Financial markets remain fickle and sovereign bond yields in many credit worthy countries are at record lows. In other countries, yields have increased to levels that, if sustained, would threaten the borrowing capabilities of countries that currently have the most acute fiscal concerns. In some instances, sovereign bond yields are negative which reflects economic concerns and potentially disinflation risks. Share markets have remained volatile.
In Australia, recent data suggest that the economy continued to grow at a solid pace. Some of this pick up is welcome given emerging capacity is some parts of the economy that was driven by a protracted period of sub-trend growth. Labour market conditions are firm, although the forward indicators for job creation point to softer conditions in the near term. The rate of unemployment remains relatively low.

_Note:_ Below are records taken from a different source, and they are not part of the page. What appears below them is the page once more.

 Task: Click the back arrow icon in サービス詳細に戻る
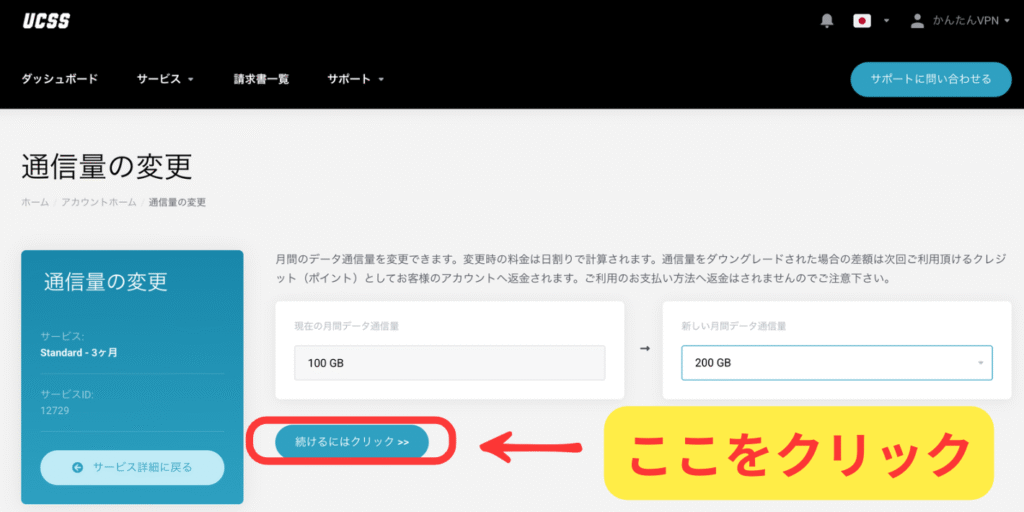(x=78, y=467)
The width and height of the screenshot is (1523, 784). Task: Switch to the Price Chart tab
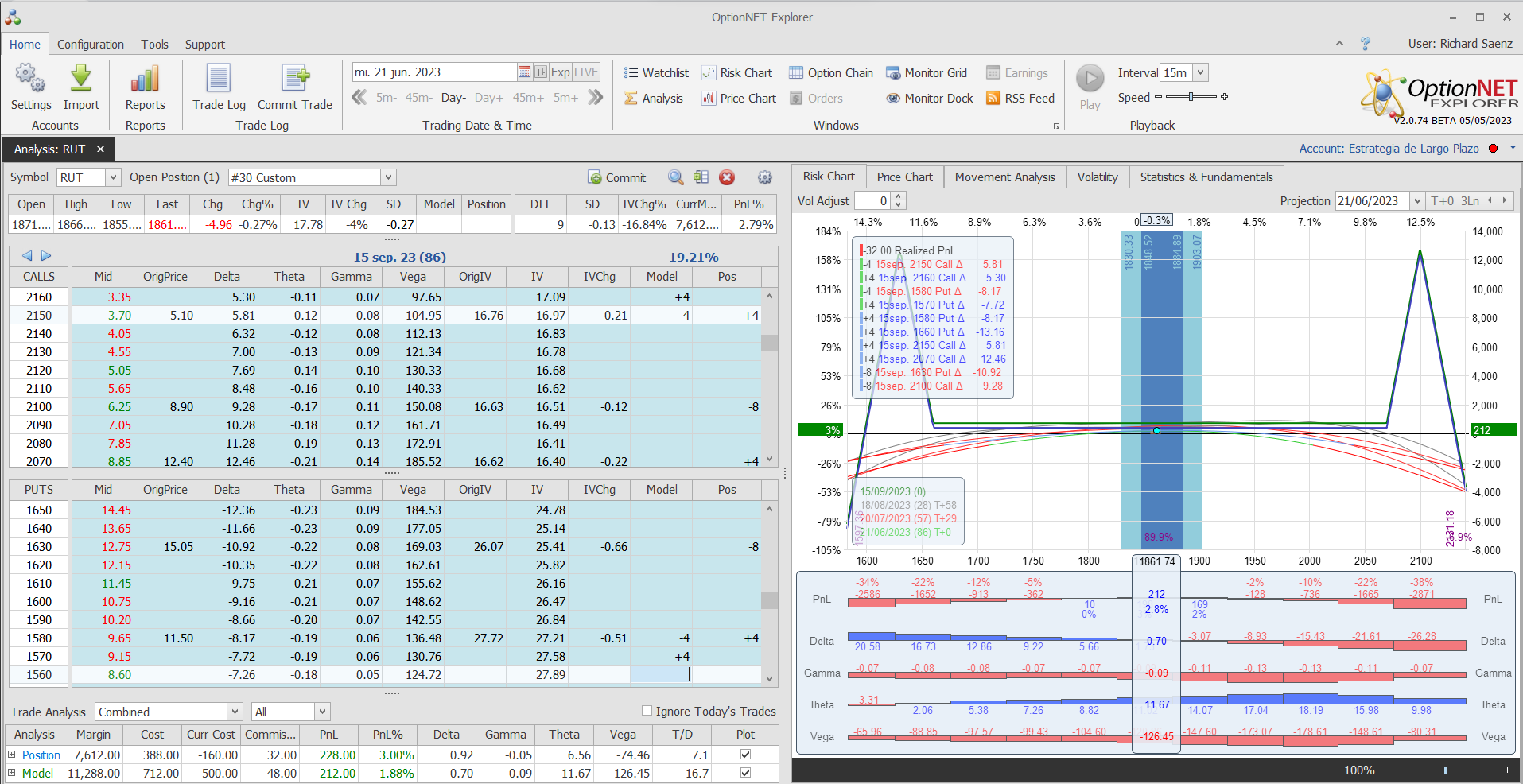904,177
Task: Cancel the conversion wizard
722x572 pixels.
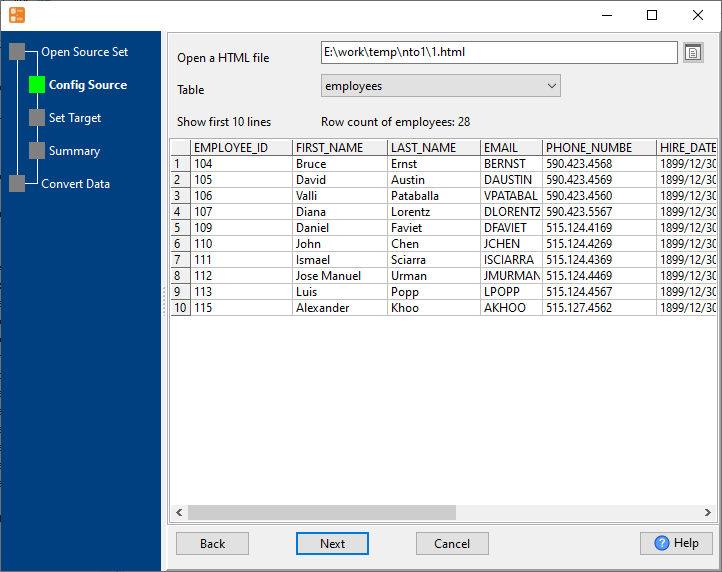Action: click(x=452, y=543)
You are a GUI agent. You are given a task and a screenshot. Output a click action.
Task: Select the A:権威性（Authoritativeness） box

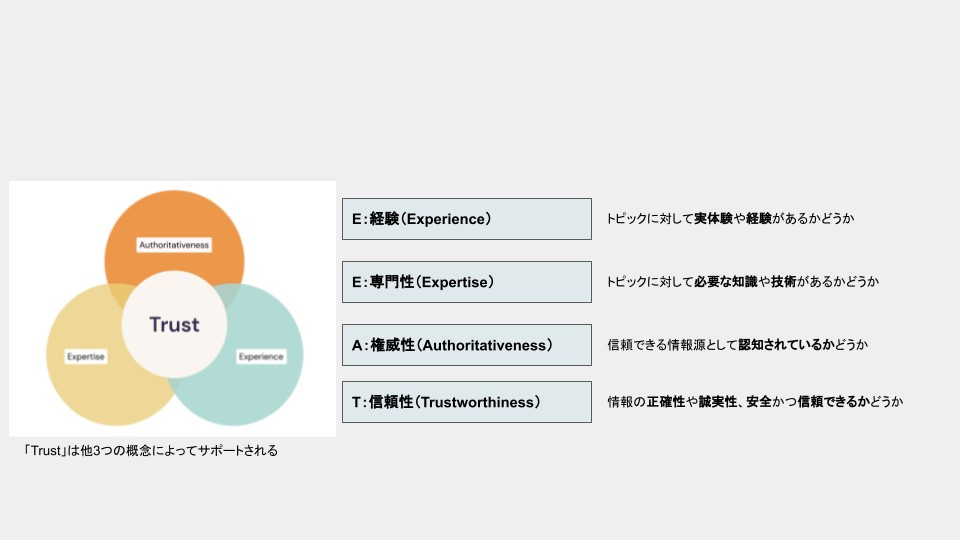[466, 345]

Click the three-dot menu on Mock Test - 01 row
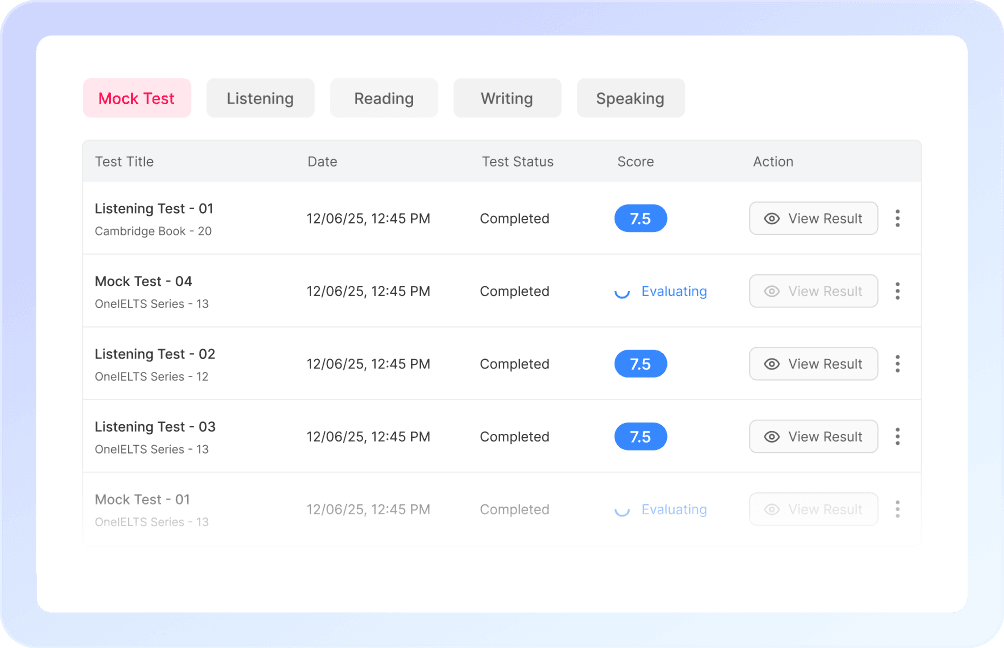(897, 509)
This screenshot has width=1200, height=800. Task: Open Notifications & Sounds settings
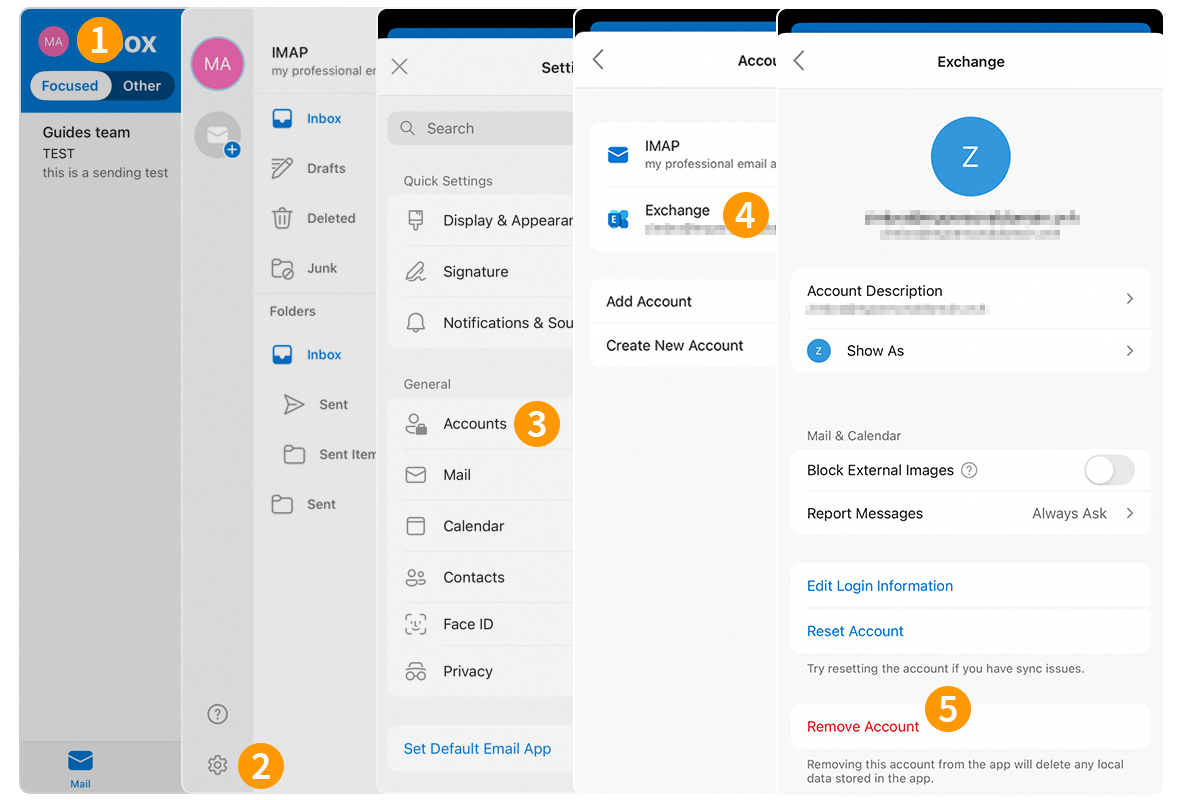(x=500, y=322)
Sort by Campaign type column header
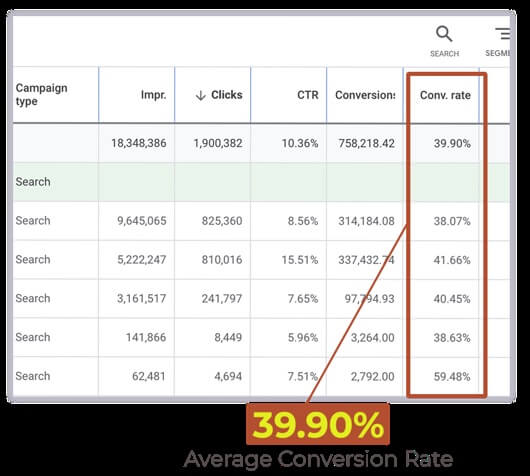Screen dimensions: 530x476 coord(42,95)
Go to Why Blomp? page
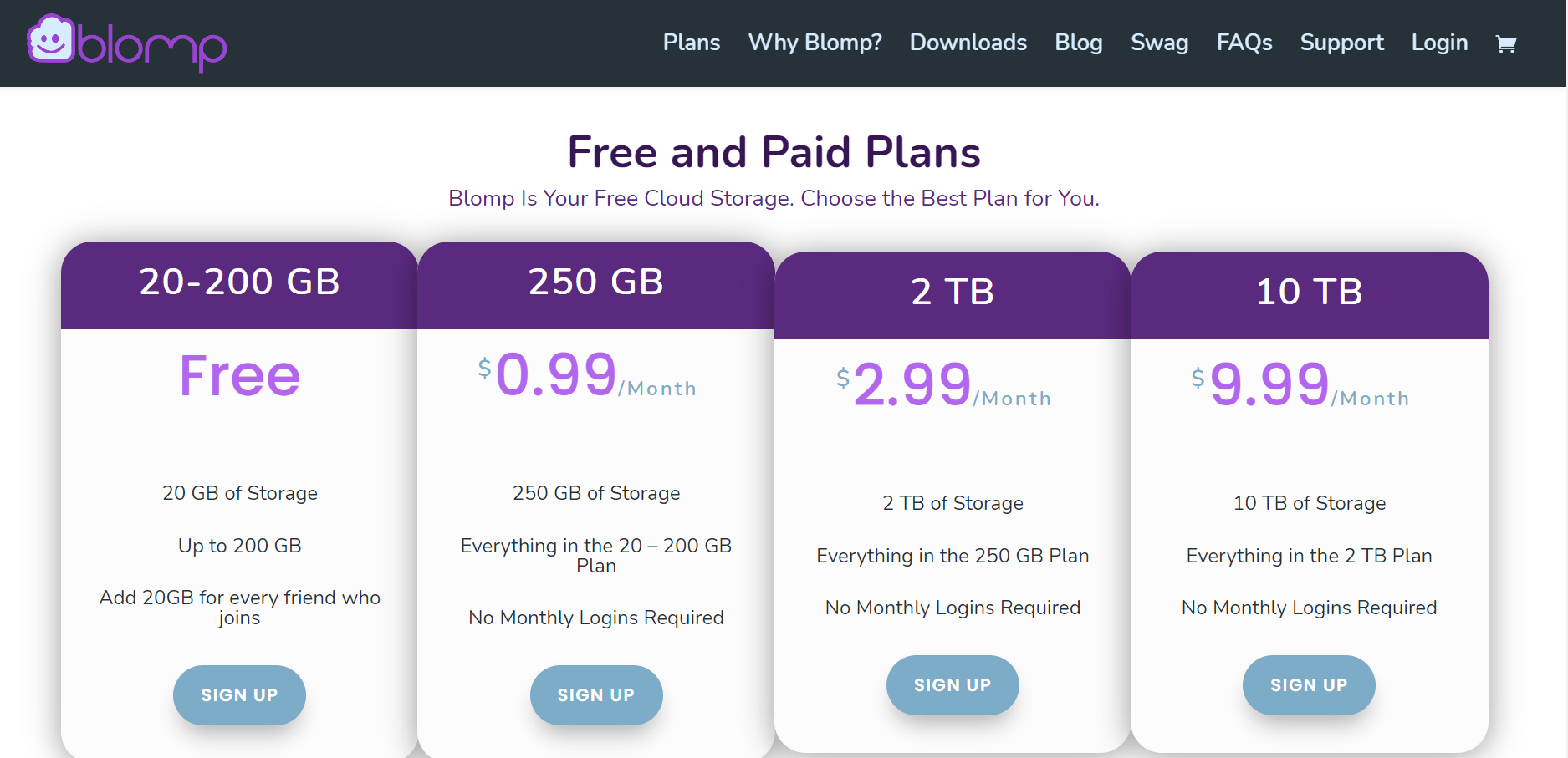This screenshot has height=758, width=1568. point(815,43)
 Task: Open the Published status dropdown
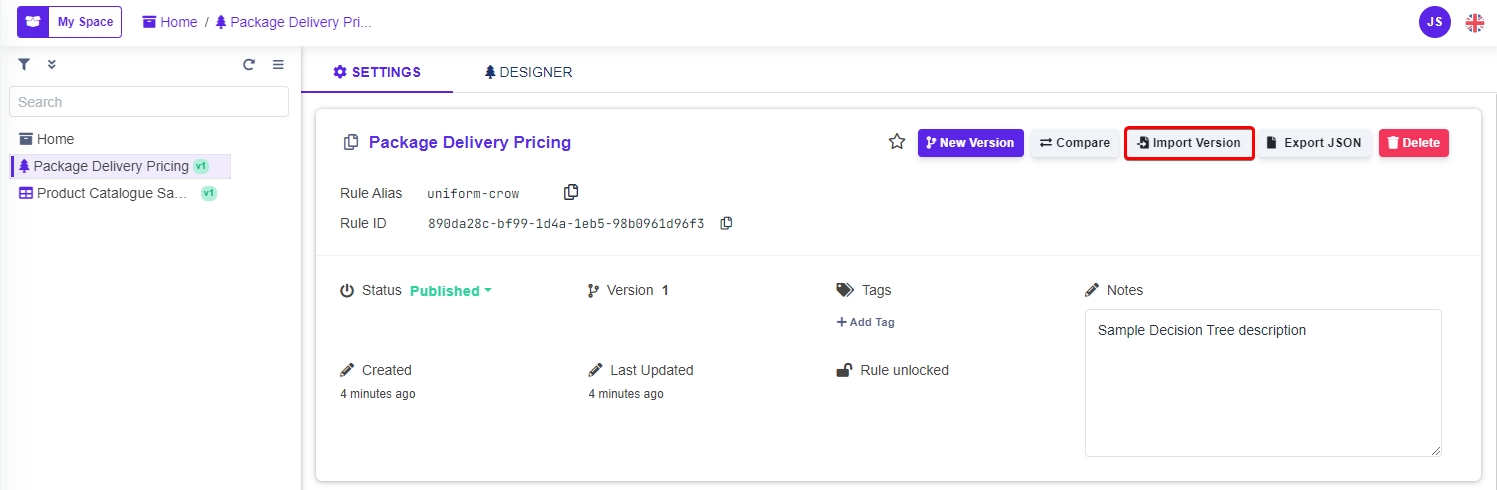[x=451, y=291]
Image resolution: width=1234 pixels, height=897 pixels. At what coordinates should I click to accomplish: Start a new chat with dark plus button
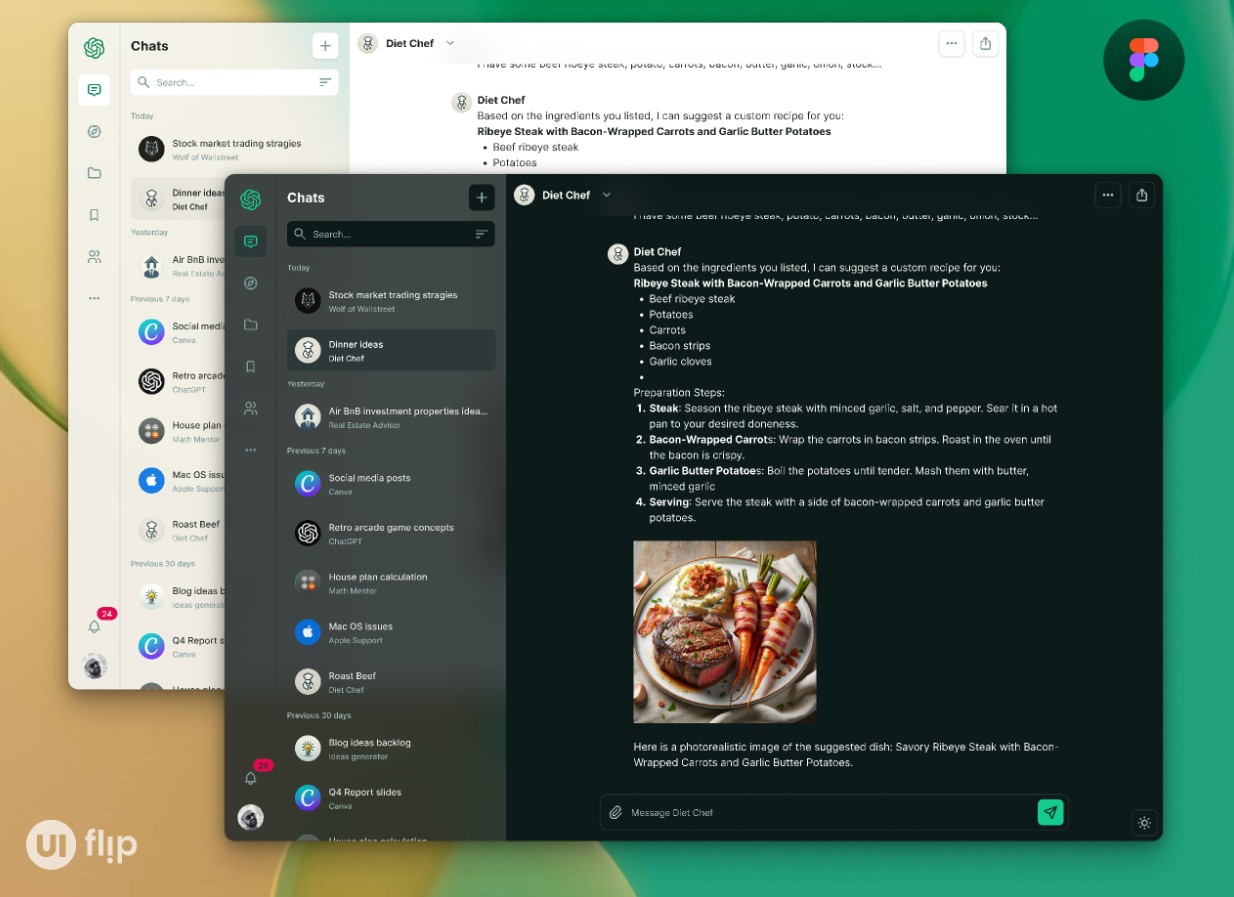point(481,197)
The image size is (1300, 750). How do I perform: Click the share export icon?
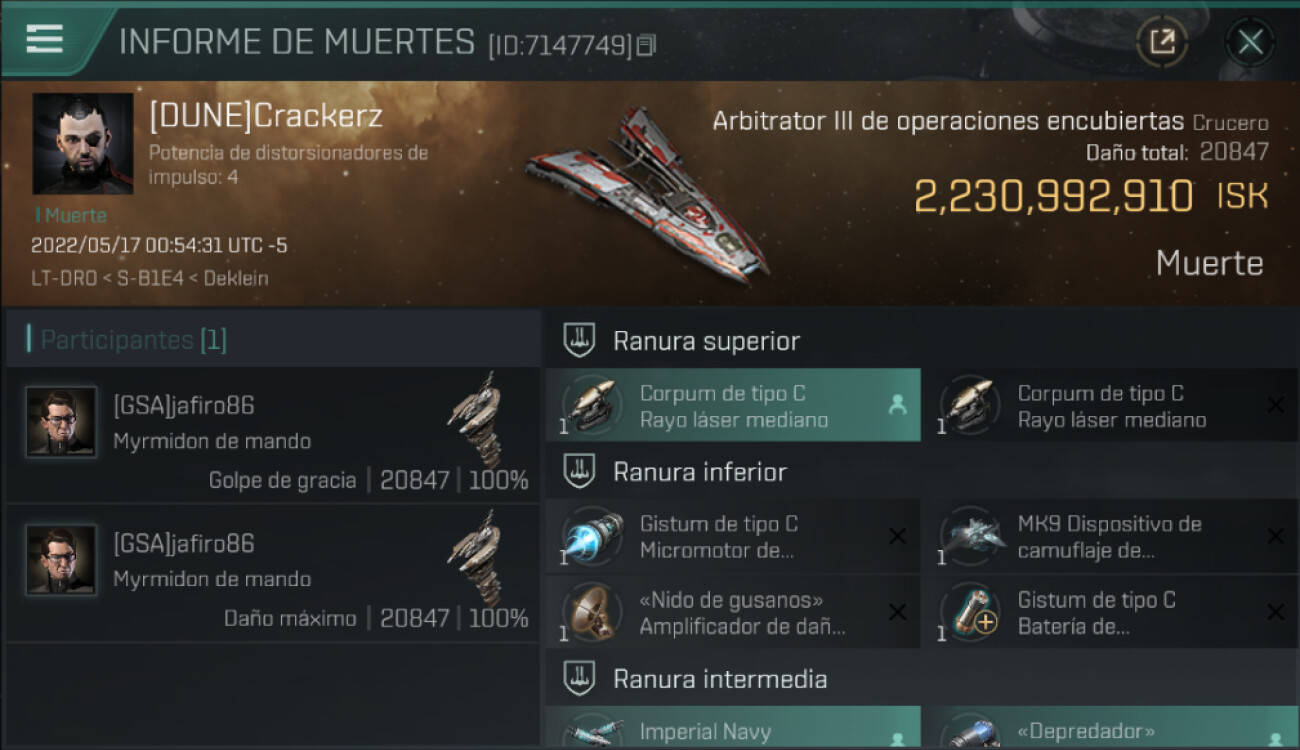click(x=1162, y=42)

The June quarter consumer price index was broadly as expected by the Bank and it showed inflation falling to close to multi-decade lows. With global influences and the on-going strength in the Australian dollar exchange rate, there is a material risk that inflation will remain anchored near or below the bottom of the target band, at least in the near term. Over the coming one to two years, and abstracting from the effects of the carbon price, inflation is expected to be consistent with the target.
Interest rates for borrowers remain a little below their medium-term averages. While business credit has increased in recent months, housing and personal credit growth has slowed to near record lows. Consumer deleveraging is continuing in an orderly fashion. House prices are exhibiting some short-term variability, but remain a little below the level seen at the start of the year. The exchange rate has risen strongly in recent months, despite the balance of global economic risks tilting to the downside and even though commodity prices have now materially weakened. The Bank will continue to monitor trends in the Australian dollar and its impact on inflation and the economy.
As a result of recent decisions of the Board to reduce the cash rate, including today, monetary policy is now moderately expansionary. The Board will continue to monitor global economic and financial market trends and will set monetary policy with a view to maintaining inflation in the 2 to 3 per cent band over the medium term.